» Selected passage

☆ ☆ ☆ ☆ ☆

Oil, especially, delighted commodity bulls by steadily gaining in value from 1998 on, while stocks slumped and then recovered much more meekly. And after the stock market rolled over in August 2007, commodities experienced their biggest rally ever.
But then the theory went to Hades after July 2008, as the stock markets slid into a collapse and sucked commodities right down with them, step for step.
Last year at this time, I wondered whether 2009 would see a return to the inverse relationship, or a continuation of the apparently direct relationship. My simple little Blackberry test taught me anecdotally that the two asset classes seemed to be tightly connected.
And in a 2010 grains market outlook, DTN analyst Darin Newsom provided statistical and analytical backing to the phenomenon I thought I’d been witnessing: From 1999 to 2007 the Commodities Research Bureau index had a 56 percent correlation with the Dow. In 2008, that increased to 86 percent. In 2009, it increased more, to an almost perfect 93 percent.
That’s not just bad news for those trying to trade commodities like grains and oilseeds on the Long Term Commodity Bull Market theory, but also a problem for those who try to trade crops based on real-world supply and demand factors.
“This is troublesome to those still trying to trade on fundamentals,” Newsom said. He, like a number of grain market analysts I’ve spoken to, think the huge flood of government money poured into the world economy in stimulus spending has poured into commodities as much as stocks and made their prices barely reflective of supply and demand.

☆ ☆ ☆ ☆ ☆

» Recorded data
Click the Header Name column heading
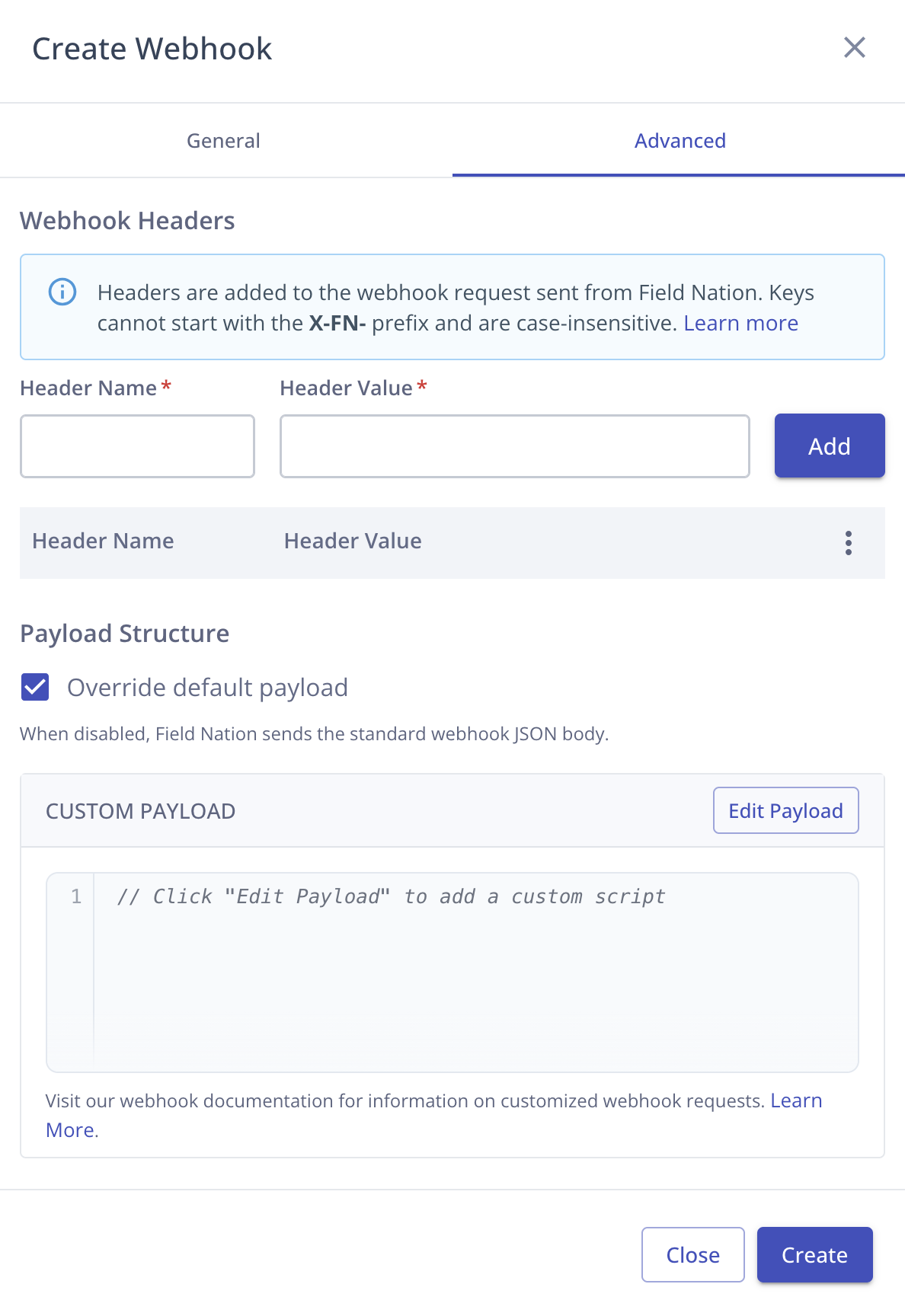103,541
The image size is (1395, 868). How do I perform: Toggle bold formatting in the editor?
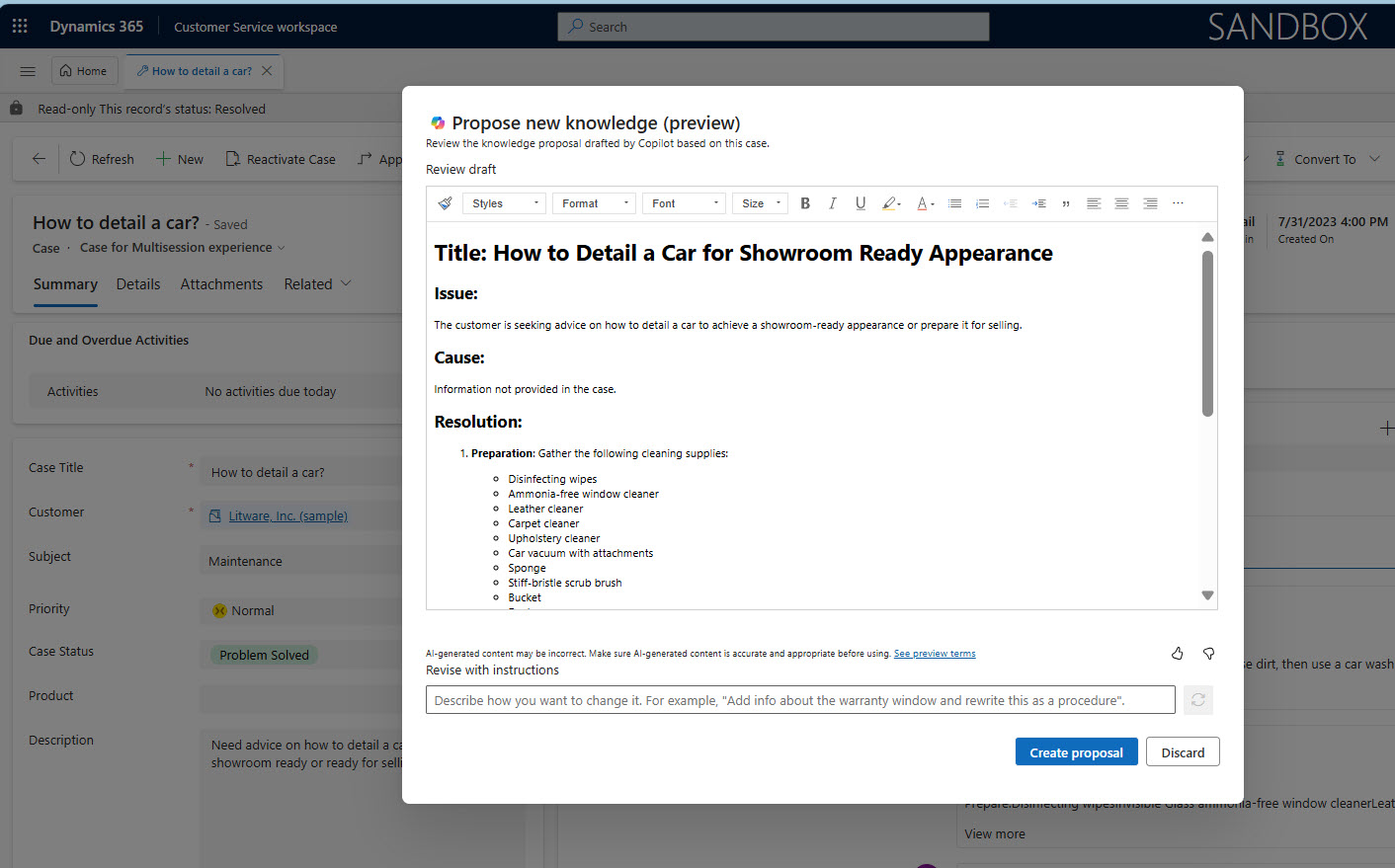point(805,203)
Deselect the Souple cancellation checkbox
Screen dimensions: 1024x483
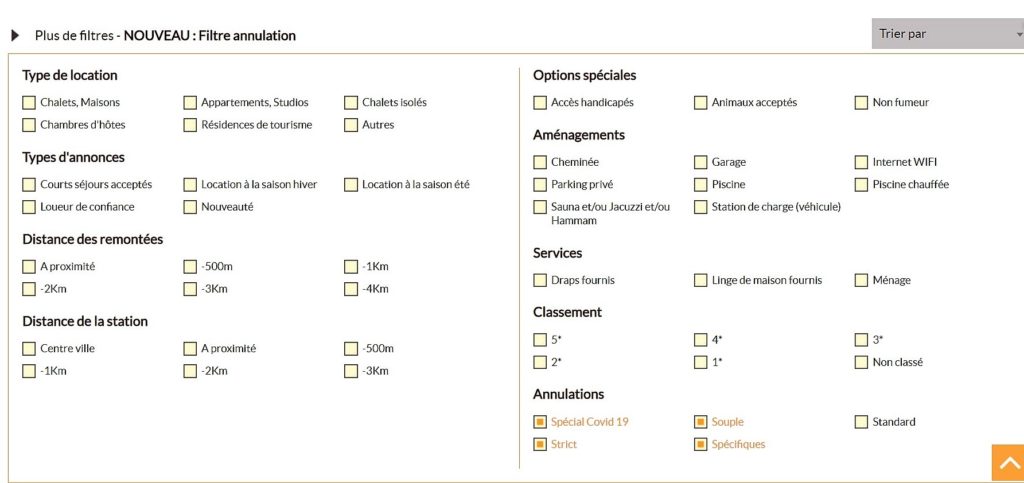[701, 422]
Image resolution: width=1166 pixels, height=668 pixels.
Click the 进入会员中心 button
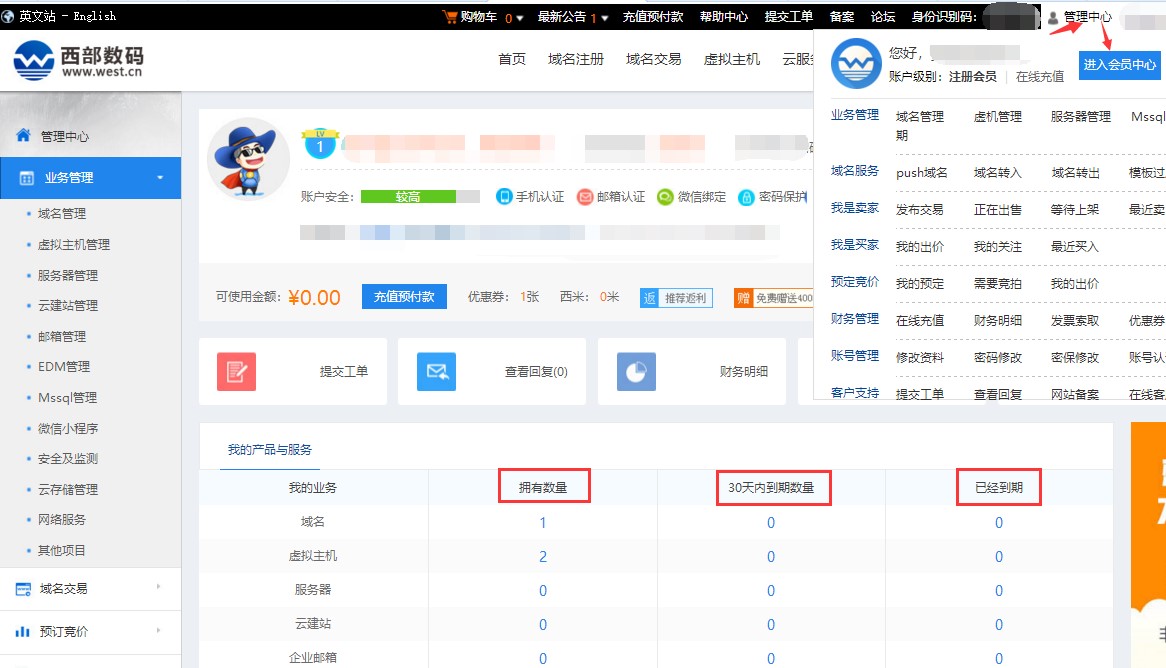pos(1120,64)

☆ ☆ ☆ ☆ ☆

» Set of tasks
**a.** In the passage on commodities and stocks, what correlation did the Commodities Research Bureau index have with the Dow in 2009?
**b.** Why does the passage on commodities and stocks say that the close link between the two is troublesome for those trading crops on fundamentals?
**c.** Extend the passage on commodities and stocks beyond its final sentence.

» Answers below
**a.** An almost perfect 93 percent.

**b.** Newsom and a number of other grain market analysts think that the huge flood of government stimulus money poured into commodities as much as into stocks. As a result, commodity prices barely reflect real-world supply and demand.

**c.**
For instance, why have wheat prices not collapsed?
I have written in this space and on my blog about my favourite hobbyhorse question: are we reliving the 1970s or the 1930s?
I think that’s still an open question.
The slump of 2008 was like the beginning of the depression, when commodities and equities became married for years.
But the recovery of the markets and financial system could suggest we’ve fallen into a weak range for equities, but one that could bode well for commodities, especially since money fleeing inflation tends to end up in hard assets.
I don’t think the book on the 2008-2009 collapse is complete. The recovery we’ve seen to this point could be the proof that we’re just in a lingering recession.
But if it turns down hard and breaks through March’s lows, the depression scenario comes back.
I hope by this time next year, the question will be resolved and it’ll be easier to know if commodities and equities are still married or have divorced. It would make it easier to trade crop commodities. And it would make it easier for farmers to get some sense of what the trends in the next few years will be.
Until it’s resolved, I’ll be playing my little Blackberry game, hopefully looking for the present trend to break.